Moby Dick

Faut-il présenter ici Moby Dick, le roman d’Herman Melville, publié en 1851 ? Doit-on en résumer l’intrigue alors que le film de John Huston est gravé dans les mémoires ? Qui n’a entendu parler d’Achab, de Starbuck, de Queequeg, de Daggoo et d’Ishmaël ? Pour ceux qui auraient raté cet embarquement qui a marqué des générations de lecteurs, cet ouvrage conte l’existence des chasseurs de baleines embarqués sur le Pequod, et la folle quête du capitaine Achab qui n’a de cesse de retrouver Moby Dick, un cachalot blanc qui lui a emporté une jambe lors d’une précédente chasse.
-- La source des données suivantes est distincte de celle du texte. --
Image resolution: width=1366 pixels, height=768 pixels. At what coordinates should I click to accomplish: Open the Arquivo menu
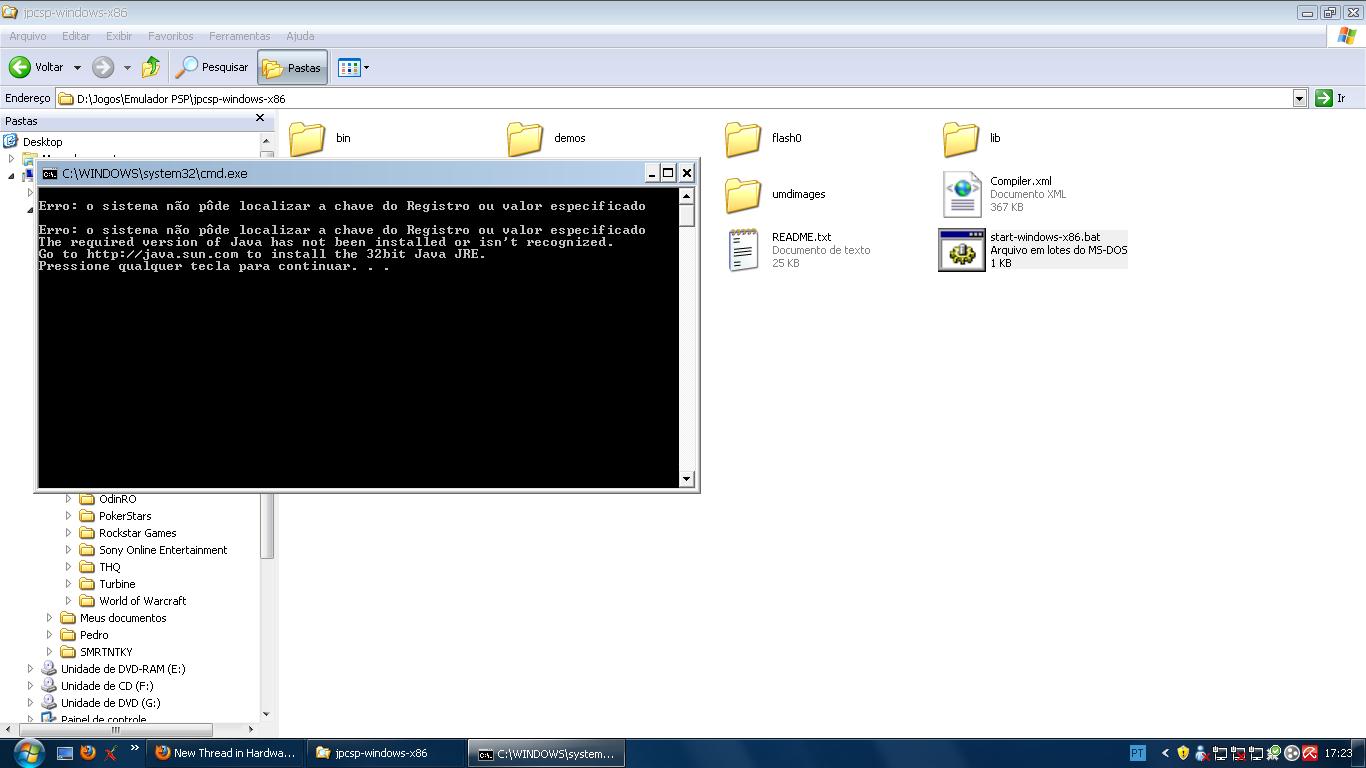click(x=27, y=36)
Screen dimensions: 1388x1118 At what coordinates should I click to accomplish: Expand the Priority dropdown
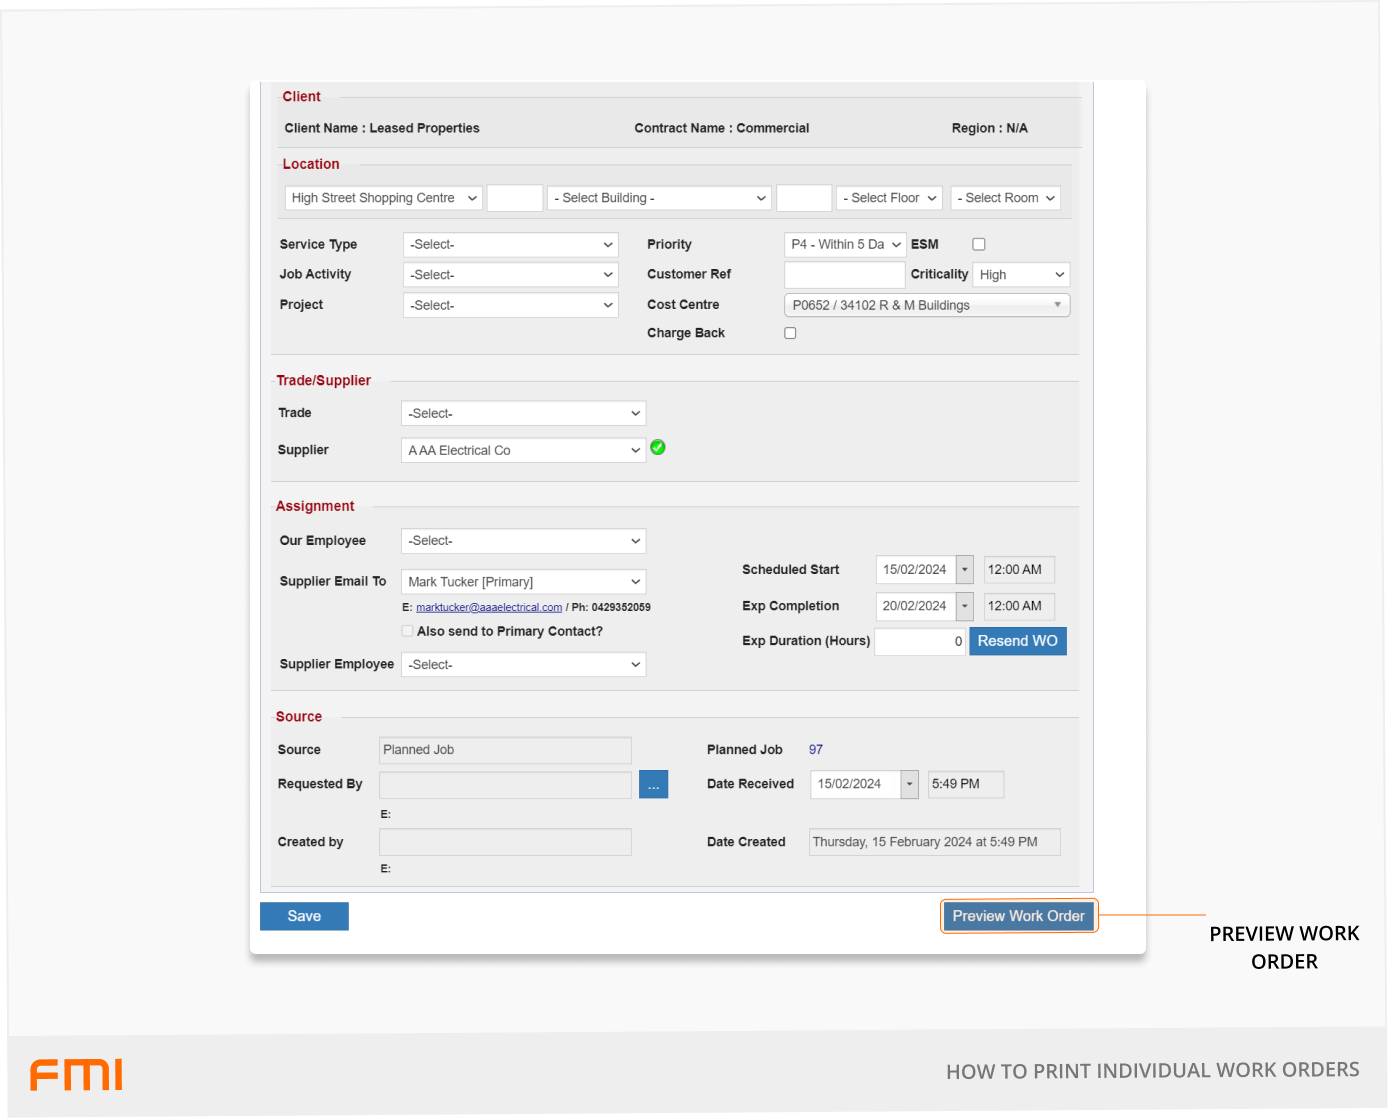click(x=845, y=245)
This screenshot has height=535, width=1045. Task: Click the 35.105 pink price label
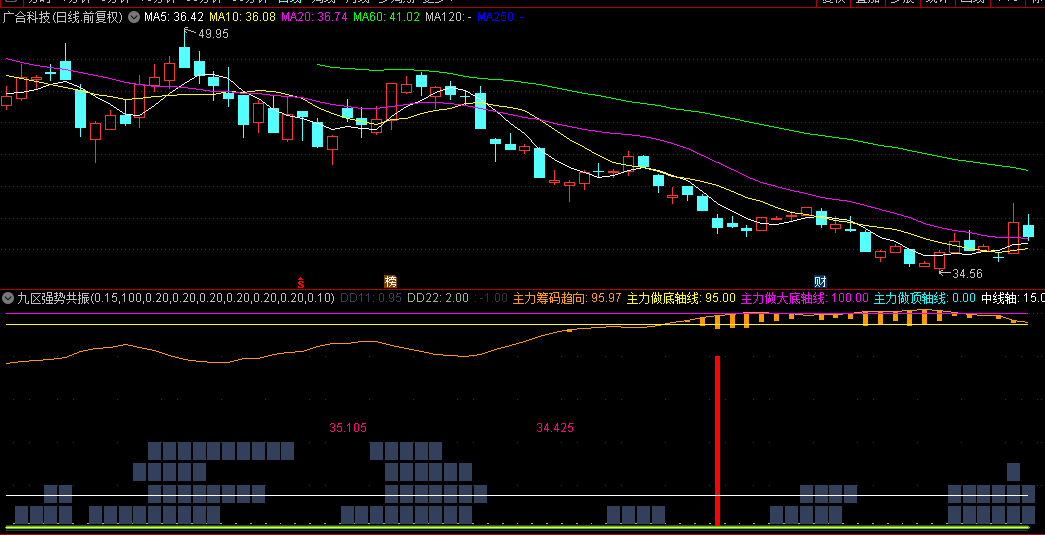point(347,428)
Moby Dick conserve un fort pouvoir d’évocation et intéresse cette année le neuvième art : après Chabouté (chez Vents d’Ouest), l’excellente collection Noctambule en propose une libre adaptation par Alary et Jouvray. Les approches sont assez différentes, le premier misant sur deux tomes en noir et blanc, les seconds offrant un « one shot » en couleurs.
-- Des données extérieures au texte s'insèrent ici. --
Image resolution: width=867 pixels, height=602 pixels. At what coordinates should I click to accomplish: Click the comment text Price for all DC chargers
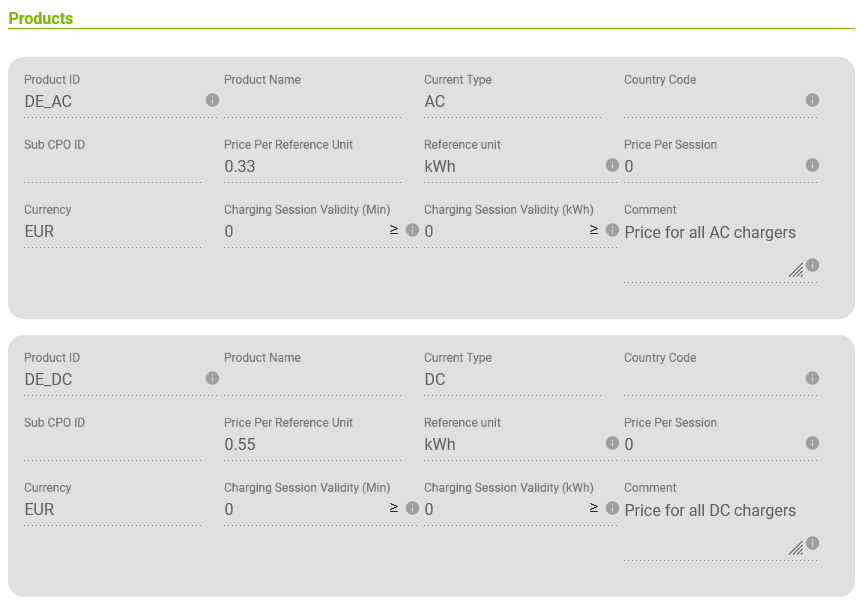(710, 510)
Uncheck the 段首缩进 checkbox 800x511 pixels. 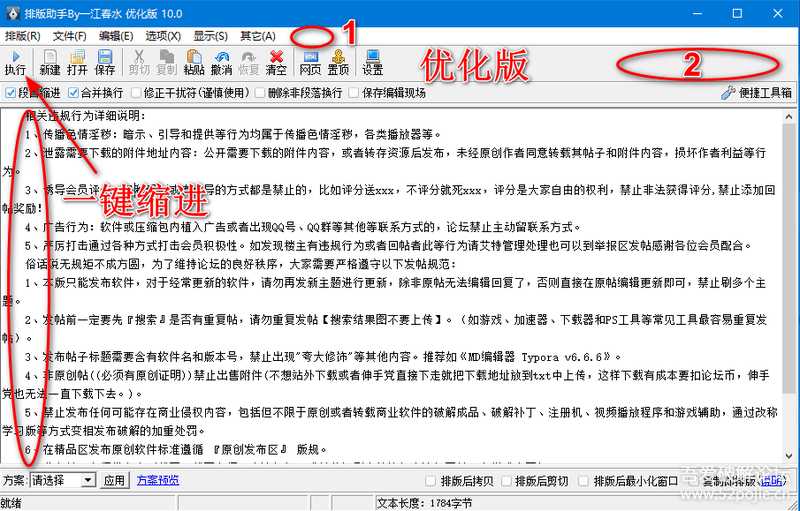(10, 93)
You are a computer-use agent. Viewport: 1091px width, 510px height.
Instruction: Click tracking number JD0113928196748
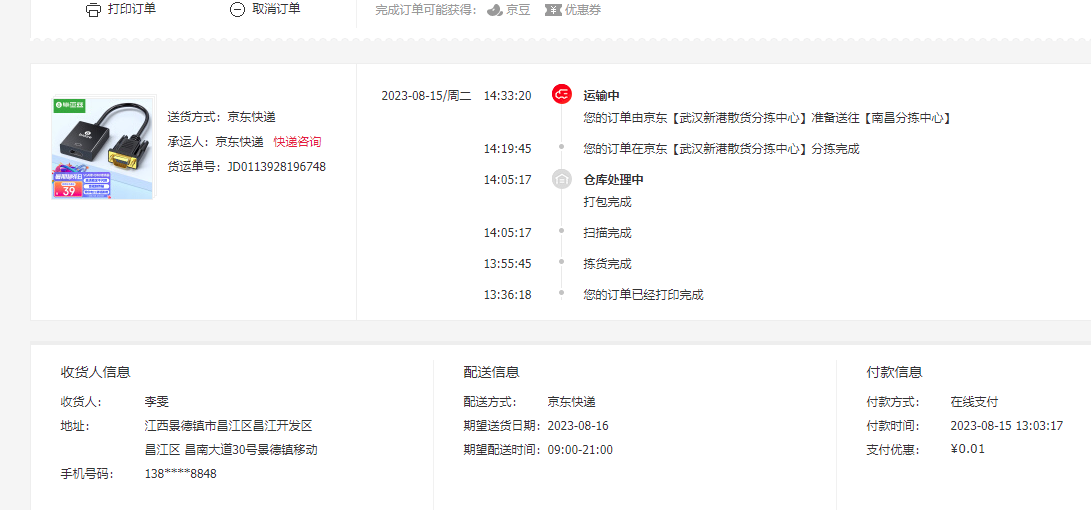[x=276, y=167]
Olivier Jouvray s’est attelé à un travail délicat : celui de faire tenir dans un canevas de 120 pages un monument littéraire dense, qui mêle une aventure maritime épique, des caractères à la psychologie complexe et des considérations techniques sur la chasse à la baleine. L’exercice, difficile, est presque réussi. La rencontre entre Ishmael et Queequeg, la prophétie d’Elie, le serment galvanisant d’Achab lorsqu’il cloue le doublon espagnol au mat du navire, ses déambulations nocturnes qui résonnent dans le navire, etc. : l’essentiel est là. Pourtant, quiconque aura lu le roman trouvera cette adaptation édulcorée ; mais pouvait-il en être autrement ? Le scénario n’a pas l’espace suffisant pour distiller lentement les ambiances sourdes et désespérées de l’œuvre originale. Et curieusement, si le récit ne pêche pas par son rythme, il semble toutefois manquer un peu de souffle.

Pierre Alary, par son dessin vif et nerveux, arrive à restituer l’atmosphère qui règne à bord du Pequod, l’isolement des marins face à un homme seul et résolu, l’opposition désenchantée – mais empreinte de respect réciproque – entre Starbuck et le capitaine Achab, ainsi que l’obsession mystique de ce dernier. Le jeu des couleurs, par aplat de quelques rares dominantes, et le crayonné y sont pour beaucoup. Les personnages ne manquent pas de caractère. Bien sûr, on pourra regretter qu’Ishmael soit un peu falot et que le portrait d’Achab évoque trop Gregory Peck. Mais Queequeg et Starbuck sont remarquables. Et dans l’ensemble, les planches sont très belles.

Cet album épais se lit d’un trait et illustre le magnétisme que l’écrivain américain exerce encore sur les auteurs actuels. Fidèle et rendant un bel hommage au livre de Melville, il offrira, pour qui ne connait pas encore le légendaire Moby Dick, une entrée en matière mémorable et accessible.